** Exercise requirements **
a - From the article on China's counterterrorism approach, reproduce the wording from "Author : Kabir" to "Read the articles here." without changing anything.
b - Answer these from the article on China's counterterrorism approach:
(i) How far from Wakhan is China's existing base in Tajikistan?
(ii) When did the car bomb attack at Tiananmen Square take place?
(iii) In which city did the mass knifing attack in March occur?
c - Condense the paragraph of the article on China's counterterrorism approach that opens "China has a problem with its approach to countering terrorism" into a bulleted list that keeps its main facts.

** Given passage **

## Begin

Author : Kabir Taneja

Expert Speak Raisina Debates
Published on Mar 03, 2021
With the absence of clarity in Chinese threat perceptions on terrorism, and next to no opportunities for independent corroboration of the same, Beijing’s counterterrorism thinking largely remains elusive.
Reading China’s approach to counterterrorism This is the 108th article in the series The China Chronicles. Read the articles here.
The recent detention of alleged Chinese spies in Afghanistan, who were reportedly in contact with the Taliban-aligned Haqqani Network, gave a rare glimpse of Beijing’s counterterror operations and policies. Afghanistan’s Wakhan Corridor in the country’s far north Badakhshan Province — a narrow strip of land that meets around Tajikistan, Pakistan, and China — has long been Beijing’s area of interest with regard to its attempts to control the Uyghur population and the insurgencies that emit from it. For this, China has previously reported thinking of setting up a military base in Afghanistan, already having a base just 12 kilometres from Wakhan in Tajikistan and a strong outreach to the Taliban, both officially and unofficially.

Afghanistan’s Wakhan Corridor in the country’s far north Badakhshan Province — a narrow strip of land that meets around Tajikistan, Pakistan, and China — has long been Beijing’s area of interest with regard to its attempts to control the Uyghur population and the insurgencies that emit from it.

China has a problem with its approach to countering terrorism, and much of that begins with the fact that it has very rarely defined the kinds of threats, violence, and effects posed by non-state actors to Chinese society and politics. With the absence of clarity in Chinese threat perceptions on terrorism, and next to no opportunities for independent corroboration of the same, Beijing’s counterterrorism thinking largely remains elusive. However, this does not mean China has not been concerned about terrorism, or that it has not acted upon protecting itself and its interests. With China’s exponential rise, and an economic and political reach now countering that of the US, as showcased today by its mammoth Belt and Road Initiative (BRI) project, Beijing’s views on terrorism are not going to be restricted to its geography, and have increasingly become expansive in order to protect its own interests, both nationally and internationally.

China has identified its fight against the Uyghurs as its main terrorism challenge, and it has deployed instruments and state capacity to deal with the same beyond its geography as well.

China started to move aggressively against the Uyghurs and related groups beyond its borders around 2014, with a mass knifing attack in Kunming in March, followed by a car bomb attack in Urumqi two months later in May, killing dozens. A car bomb attack in October 2013 at Tiananmen Square in Beijing, claimed as a “jihadist operation” by the Turkestan Islamic Party (also known as the East Turkestan Islamic Party or the ETIM — amongst other names) arguably laid the groundwork for Beijing’s decision to ethnically re-engineer the Xinjiang province, called by some scholars such as Amy H. Liu and Kevin Peters as the “Hanification” of Xinjiang. This was despite, publicly, China refusing to accept ETIM’s claim, saying while the blast was a deliberate act, it had nothing to do with terrorism. Some examples of the above have been visible on how Beijing has approached the issue of Uyghur Muslims. In its restive province of Xinjiang, China has developed “re-education camps” where Uyghurs are held and are educated as per the Communist party’s diktats in attempts to move them away from practising Islam. As part of this, many mosques and religious infrastructure in Xinjiang have been destroyed by Beijing. To expand its internationally denounced policies against Uyghurs, China has even targeted the ethnic group beyond its borders.

## End

** Data segment **

## Begin

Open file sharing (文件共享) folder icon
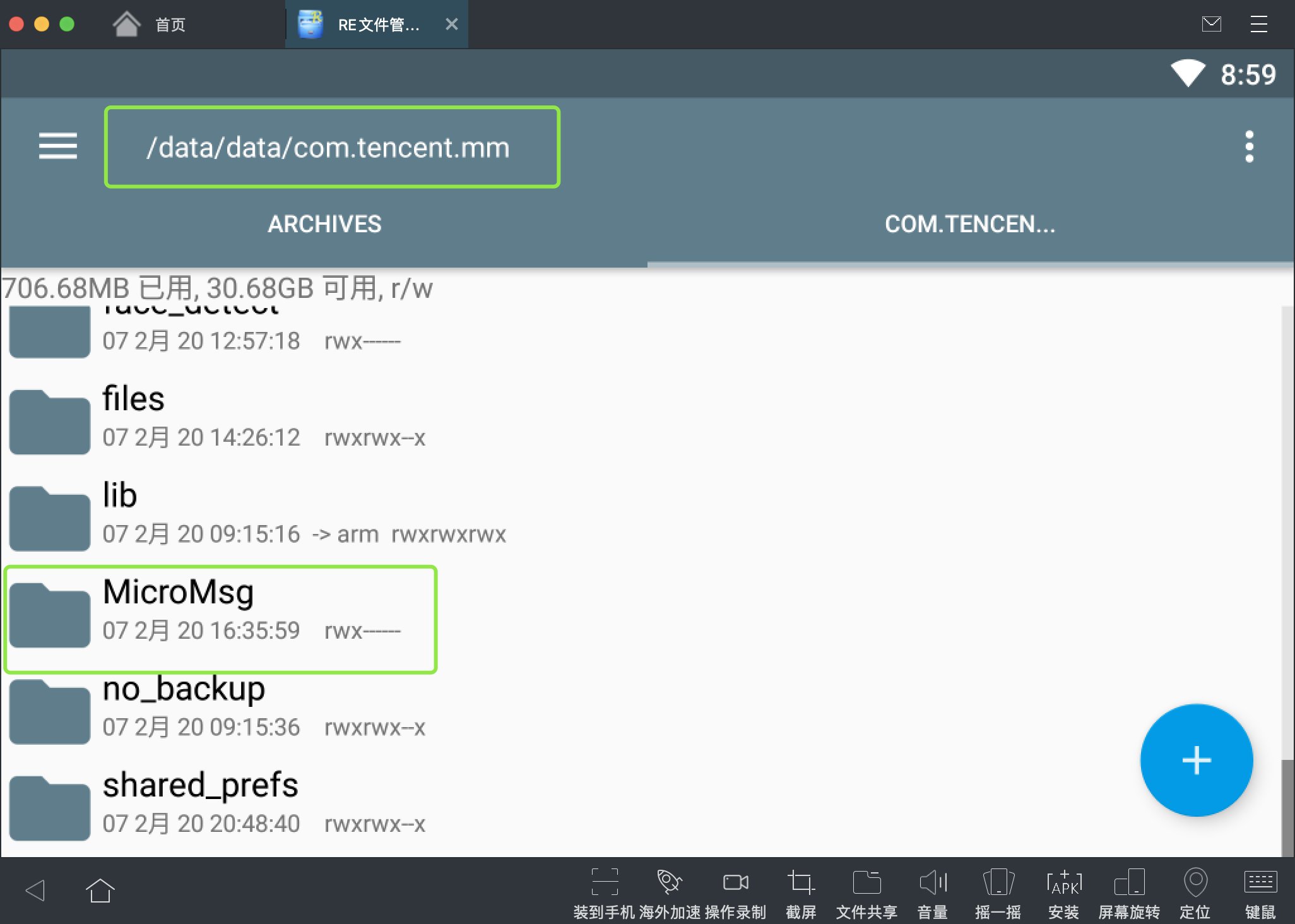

## End

** Solutions to the exercise **
a -
Author : Kabir Taneja

Expert Speak Raisina Debates
Published on Mar 03, 2021
With the absence of clarity in Chinese threat perceptions on terrorism, and next to no opportunities for independent corroboration of the same, Beijing’s counterterrorism thinking largely remains elusive.
Reading China’s approach to counterterrorism This is the 108th article in the series The China Chronicles. Read the articles here.

b -
(i) 12 kilometers
(ii) October 2013
(iii) Kunming

c -
- China has very rarely defined the threats, violence, and effects that non-state actors pose to Chinese society and politics.
- Without clear threat perceptions or chances for independent corroboration, Beijing's counterterrorism thinking remains largely elusive.
- China is still concerned about terrorism and has acted to protect itself and its interests.
- With its rise and an economic and political reach now countering that of the US, shown by the Belt and Road Initiative (BRI), Beijing's views on terrorism are expanding beyond its geography to protect its interests nationally and internationally.